### Task statement
Could you set out the lines below as a numbered list, skipping any blank lines and leaving the pictures out?

### Exercise material
============
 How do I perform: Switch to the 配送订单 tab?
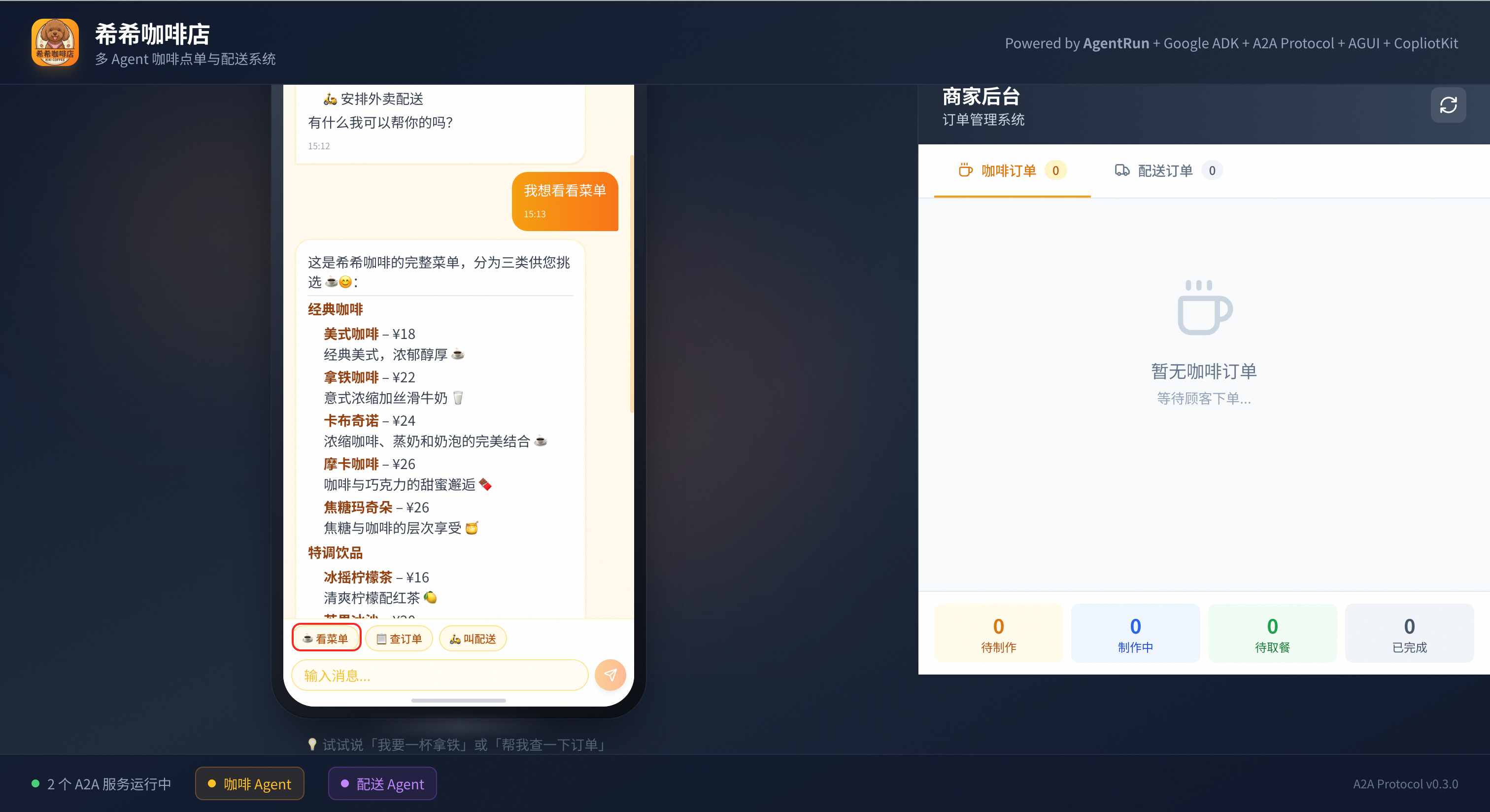tap(1165, 170)
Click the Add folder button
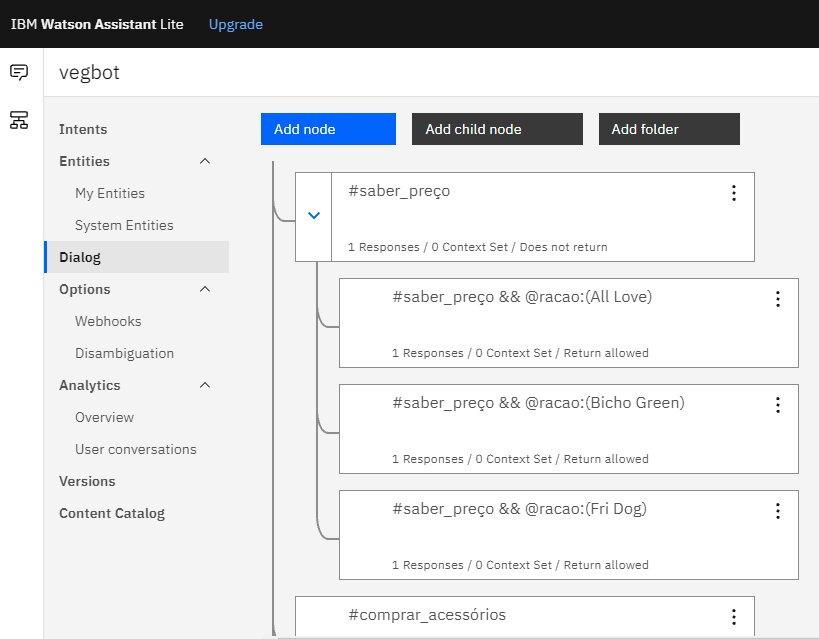The image size is (819, 639). click(668, 129)
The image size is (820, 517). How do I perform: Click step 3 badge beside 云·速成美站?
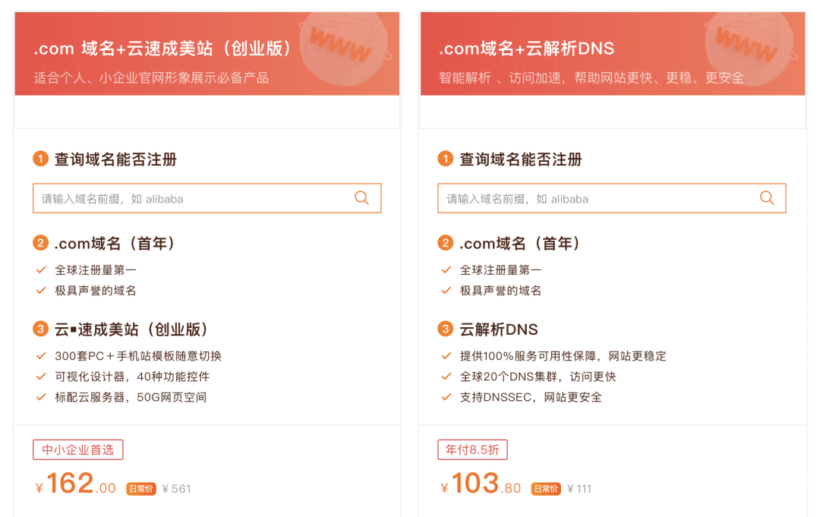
============
### Finished answer
1.  How do I perform: Switch to the 配送订单 tab?
2. tap(1165, 170)
3. Click the Add folder button
4. The image size is (819, 639). click(668, 129)
5. The image size is (820, 517). How do I perform: Click step 3 badge beside 云·速成美站?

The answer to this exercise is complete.